• _PROBLEM TO WORK ON_
Scan the records for the word "This". Report each line where it occurs.
'''
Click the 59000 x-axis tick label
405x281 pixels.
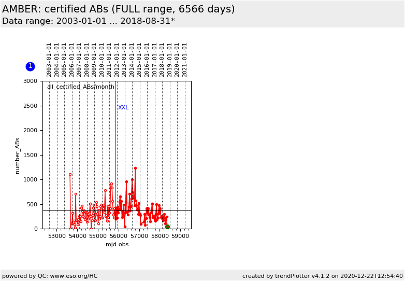tap(180, 236)
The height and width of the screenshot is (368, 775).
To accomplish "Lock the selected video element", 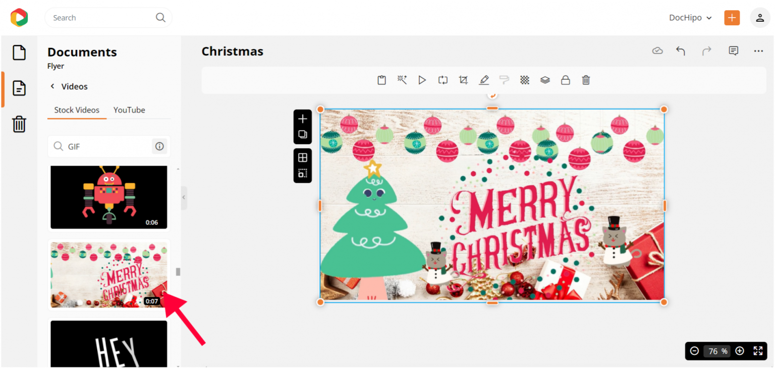I will coord(565,80).
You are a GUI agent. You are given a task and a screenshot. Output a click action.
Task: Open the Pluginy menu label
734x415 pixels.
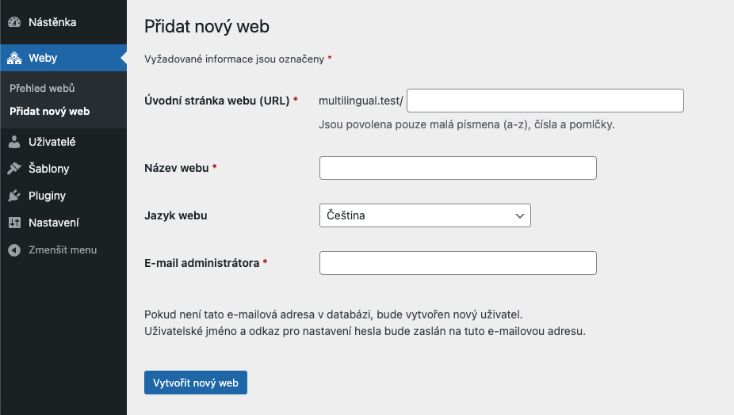click(47, 196)
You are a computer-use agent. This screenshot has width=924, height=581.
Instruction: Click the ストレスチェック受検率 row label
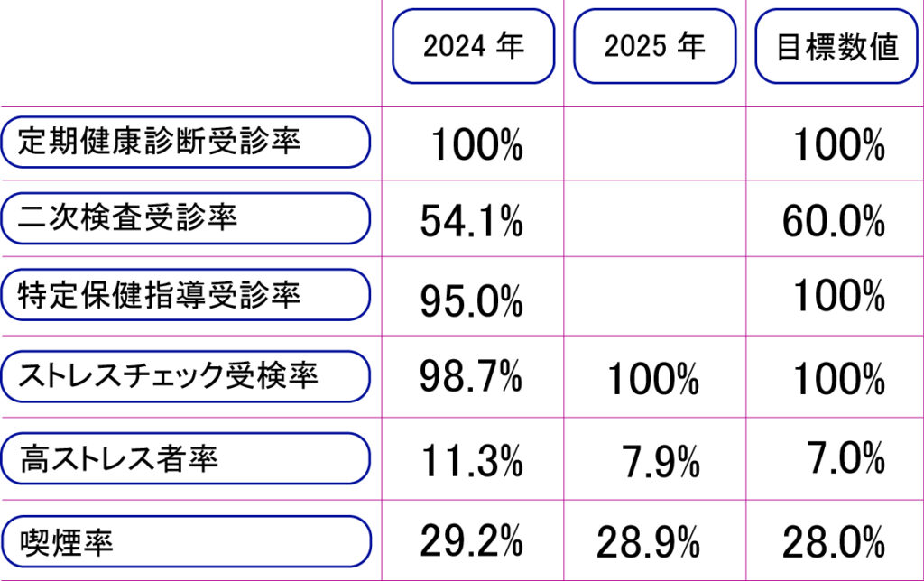click(x=185, y=374)
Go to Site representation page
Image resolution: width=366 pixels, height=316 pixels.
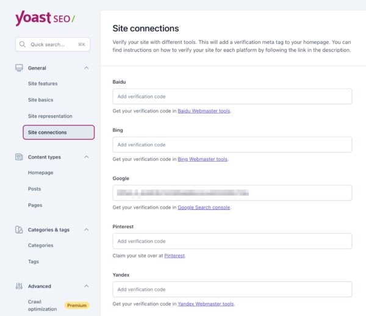[50, 116]
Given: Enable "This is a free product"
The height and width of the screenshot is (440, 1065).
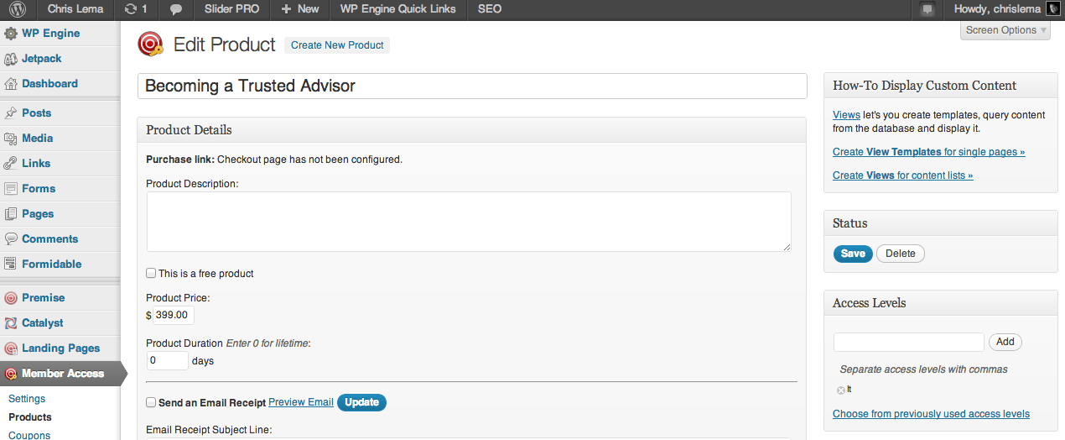Looking at the screenshot, I should [x=151, y=273].
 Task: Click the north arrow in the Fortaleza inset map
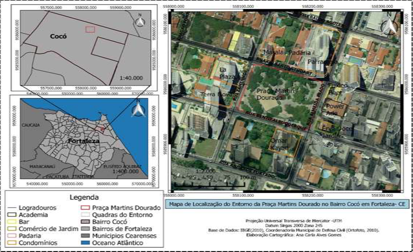click(x=138, y=110)
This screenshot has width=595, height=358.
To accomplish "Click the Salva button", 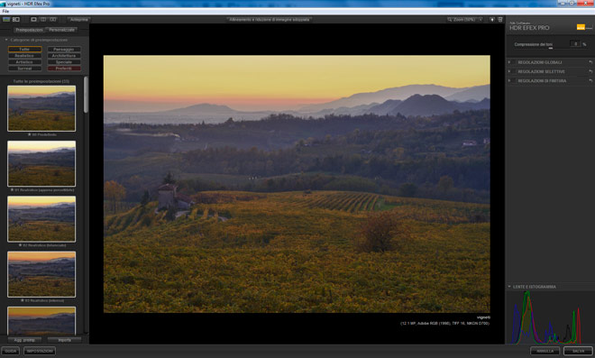I will click(x=578, y=351).
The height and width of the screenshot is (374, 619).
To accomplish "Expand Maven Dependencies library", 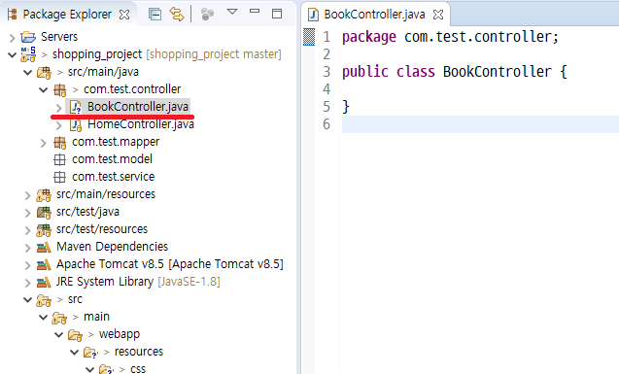I will coord(27,248).
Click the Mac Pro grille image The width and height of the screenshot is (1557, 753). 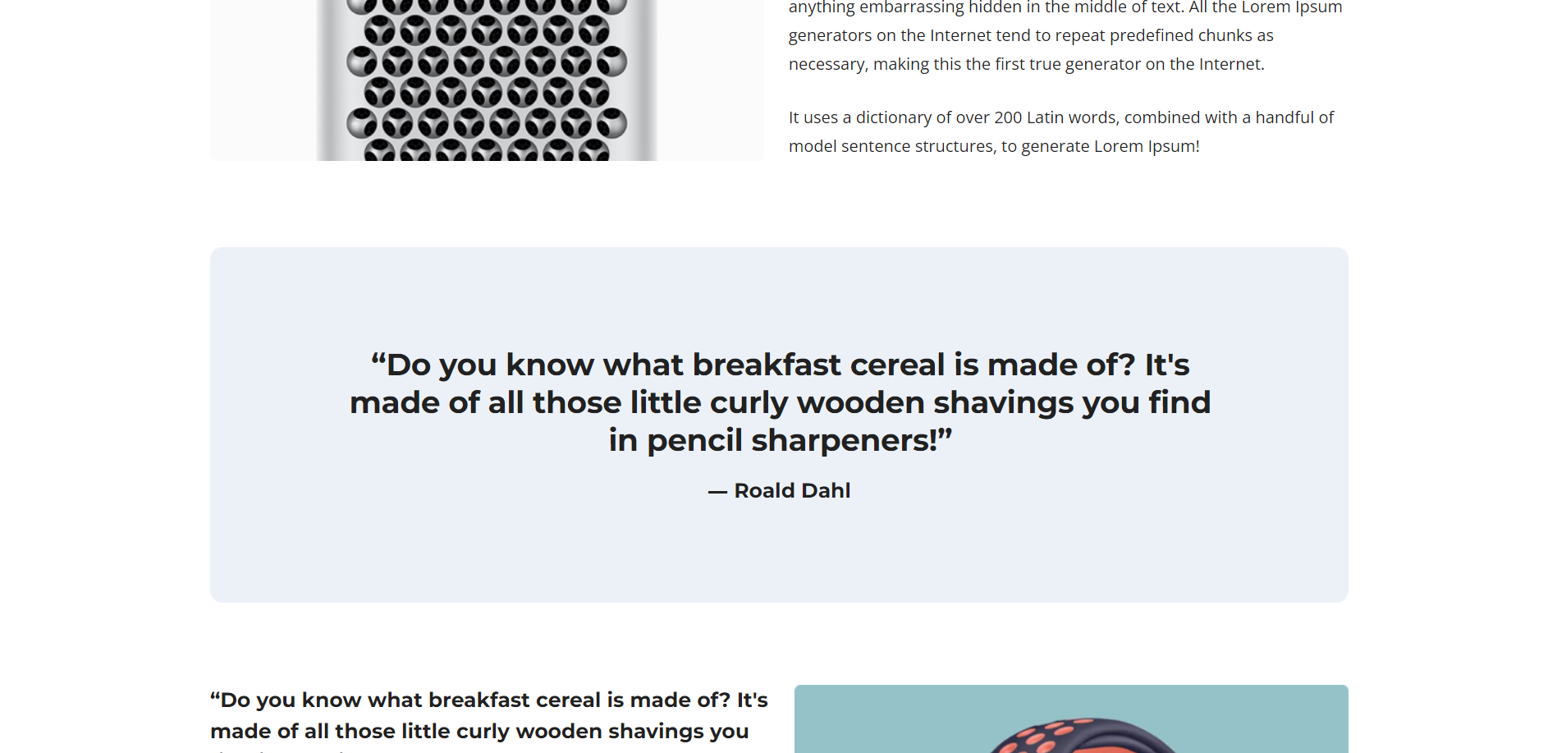[487, 80]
'''
• _OUTPUT OF THE EXERCISE_
You are a computer-use agent. This screenshot has width=924, height=581.
Given: Enable "This is a free product"
This screenshot has width=595, height=358.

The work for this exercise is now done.